Amp-Activated Protein Kinase (AMPK) May Affect Fat Storage by Controlling An Enzyme That Oxidizes Fatty Acids

In mammals, AMP-activated protein kinase (AMPK) is responsible for the control of the body's fuel levels. Essentially, AMPK has multiple metabolic roles, one of which is the regulation of triglyceride metabolism. Because dysregulation of AMPK has been linked to diabetes, obesity, and cardiovascular diseases, it has become a prime target for study. It is important to develop a model species, such as the nematode Caenorhabditis elegans, in which genetic and environmental factors can be controlled. AMPK is conserved in C. elegans, which has two AMPK catalytic subunit orthologs (α1 and α2).
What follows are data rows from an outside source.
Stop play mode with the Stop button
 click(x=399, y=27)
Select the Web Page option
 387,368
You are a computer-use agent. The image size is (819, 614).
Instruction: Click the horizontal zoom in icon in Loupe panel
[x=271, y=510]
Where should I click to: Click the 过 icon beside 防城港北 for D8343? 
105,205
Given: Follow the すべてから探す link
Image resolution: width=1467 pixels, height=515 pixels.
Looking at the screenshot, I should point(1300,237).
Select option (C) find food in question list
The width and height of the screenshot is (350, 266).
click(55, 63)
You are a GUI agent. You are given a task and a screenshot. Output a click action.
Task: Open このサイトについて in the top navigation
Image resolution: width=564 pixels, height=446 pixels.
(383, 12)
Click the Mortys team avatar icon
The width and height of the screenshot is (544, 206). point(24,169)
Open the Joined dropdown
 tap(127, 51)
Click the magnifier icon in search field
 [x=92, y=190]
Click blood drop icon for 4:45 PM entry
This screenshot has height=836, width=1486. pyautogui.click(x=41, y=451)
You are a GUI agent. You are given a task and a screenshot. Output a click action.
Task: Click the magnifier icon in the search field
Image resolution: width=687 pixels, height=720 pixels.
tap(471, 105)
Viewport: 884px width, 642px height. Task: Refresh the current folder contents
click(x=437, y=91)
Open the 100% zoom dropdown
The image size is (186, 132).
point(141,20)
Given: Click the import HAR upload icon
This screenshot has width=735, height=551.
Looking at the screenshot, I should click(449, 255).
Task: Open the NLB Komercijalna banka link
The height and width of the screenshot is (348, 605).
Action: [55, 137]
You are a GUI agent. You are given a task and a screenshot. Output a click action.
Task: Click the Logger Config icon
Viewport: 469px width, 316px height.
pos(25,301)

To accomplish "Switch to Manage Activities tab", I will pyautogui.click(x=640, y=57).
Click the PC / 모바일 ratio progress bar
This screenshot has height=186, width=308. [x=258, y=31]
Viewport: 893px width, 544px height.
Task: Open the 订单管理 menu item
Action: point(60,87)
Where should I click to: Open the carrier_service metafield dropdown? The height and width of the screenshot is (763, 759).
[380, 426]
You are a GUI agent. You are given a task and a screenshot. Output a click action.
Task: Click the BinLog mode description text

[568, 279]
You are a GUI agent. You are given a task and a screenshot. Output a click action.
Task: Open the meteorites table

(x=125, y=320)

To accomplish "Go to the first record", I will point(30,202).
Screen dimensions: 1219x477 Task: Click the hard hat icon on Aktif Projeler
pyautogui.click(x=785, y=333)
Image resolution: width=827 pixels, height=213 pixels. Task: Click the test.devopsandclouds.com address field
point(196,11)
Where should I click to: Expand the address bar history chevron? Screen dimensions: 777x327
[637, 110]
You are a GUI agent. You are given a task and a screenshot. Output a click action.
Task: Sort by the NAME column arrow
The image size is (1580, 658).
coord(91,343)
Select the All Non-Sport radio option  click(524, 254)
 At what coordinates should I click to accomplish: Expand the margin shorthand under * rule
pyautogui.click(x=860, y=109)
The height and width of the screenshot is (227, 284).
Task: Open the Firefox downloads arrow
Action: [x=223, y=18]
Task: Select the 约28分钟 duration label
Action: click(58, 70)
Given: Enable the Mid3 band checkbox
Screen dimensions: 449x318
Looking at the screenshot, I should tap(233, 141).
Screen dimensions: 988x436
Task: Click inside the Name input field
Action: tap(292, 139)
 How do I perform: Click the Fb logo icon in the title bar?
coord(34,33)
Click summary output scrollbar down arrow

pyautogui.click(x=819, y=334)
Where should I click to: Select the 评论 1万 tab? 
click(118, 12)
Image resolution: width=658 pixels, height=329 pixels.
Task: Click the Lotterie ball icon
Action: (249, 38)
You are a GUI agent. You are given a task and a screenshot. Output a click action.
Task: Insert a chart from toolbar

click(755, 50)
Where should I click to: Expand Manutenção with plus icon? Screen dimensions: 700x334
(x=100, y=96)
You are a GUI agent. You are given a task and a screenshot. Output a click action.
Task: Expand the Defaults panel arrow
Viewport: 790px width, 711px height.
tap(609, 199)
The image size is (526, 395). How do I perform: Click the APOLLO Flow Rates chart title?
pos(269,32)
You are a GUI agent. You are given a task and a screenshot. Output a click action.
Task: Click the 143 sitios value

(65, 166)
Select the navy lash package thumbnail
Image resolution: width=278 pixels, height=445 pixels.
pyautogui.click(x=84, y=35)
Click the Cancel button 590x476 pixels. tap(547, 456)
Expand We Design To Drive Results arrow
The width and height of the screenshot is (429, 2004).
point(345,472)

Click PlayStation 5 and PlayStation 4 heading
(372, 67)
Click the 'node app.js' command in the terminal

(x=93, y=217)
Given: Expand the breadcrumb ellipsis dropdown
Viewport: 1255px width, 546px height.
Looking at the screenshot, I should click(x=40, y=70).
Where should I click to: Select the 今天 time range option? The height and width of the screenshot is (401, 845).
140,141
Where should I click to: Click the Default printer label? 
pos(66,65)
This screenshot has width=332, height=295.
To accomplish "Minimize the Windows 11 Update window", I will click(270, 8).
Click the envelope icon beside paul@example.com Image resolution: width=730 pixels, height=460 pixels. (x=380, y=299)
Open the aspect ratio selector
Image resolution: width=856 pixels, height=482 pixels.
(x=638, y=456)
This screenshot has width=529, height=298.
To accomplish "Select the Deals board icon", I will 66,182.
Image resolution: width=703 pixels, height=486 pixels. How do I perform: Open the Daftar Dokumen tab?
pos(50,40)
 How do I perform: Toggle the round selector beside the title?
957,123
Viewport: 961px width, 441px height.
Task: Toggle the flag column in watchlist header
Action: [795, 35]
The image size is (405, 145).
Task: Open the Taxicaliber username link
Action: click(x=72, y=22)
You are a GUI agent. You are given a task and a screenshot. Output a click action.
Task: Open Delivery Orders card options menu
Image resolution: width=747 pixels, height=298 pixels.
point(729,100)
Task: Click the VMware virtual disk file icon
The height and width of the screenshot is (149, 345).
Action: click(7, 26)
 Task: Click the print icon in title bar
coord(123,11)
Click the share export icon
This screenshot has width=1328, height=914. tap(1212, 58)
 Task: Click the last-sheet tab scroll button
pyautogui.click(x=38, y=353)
Previous research in our lab shows that a null mutation in the α2 subunit, AMPKα2, causes a 90% reduction of the mitochondrial fatty acid oxidative enzyme, ACS-2, due to fasting. The predicted result of this defect would be a reduced ability to metabolize stored lipids during starvation. To test this prediction, Nile red, a lipophilic stain, was used to dye intracellular lipids red in C. elegans. To determine if image analysis is a reasonable way to compare wild-type C. elegans with the AMPKα2 knockout worms, L4 stage worms were stained with Nile red and then starved for 4 and 8 hours. Red fluorescence images were taken of the worms after each time period and fluorescence intensity, above background, was then quantified with software and statistically analyzed. Quantification of fluorescence levels revealed that AMPKα2 knockout worms had significantly higher levels of fat compared to wild-type worms following starvation. Taken together, the available data suggest that one mean by which AMPKα2 regulates fuel homeostasis is by controlling expression of mitochondrial b-oxidative enzymes such as acs-2. Future experiments will examine whether this also occurs in mammals.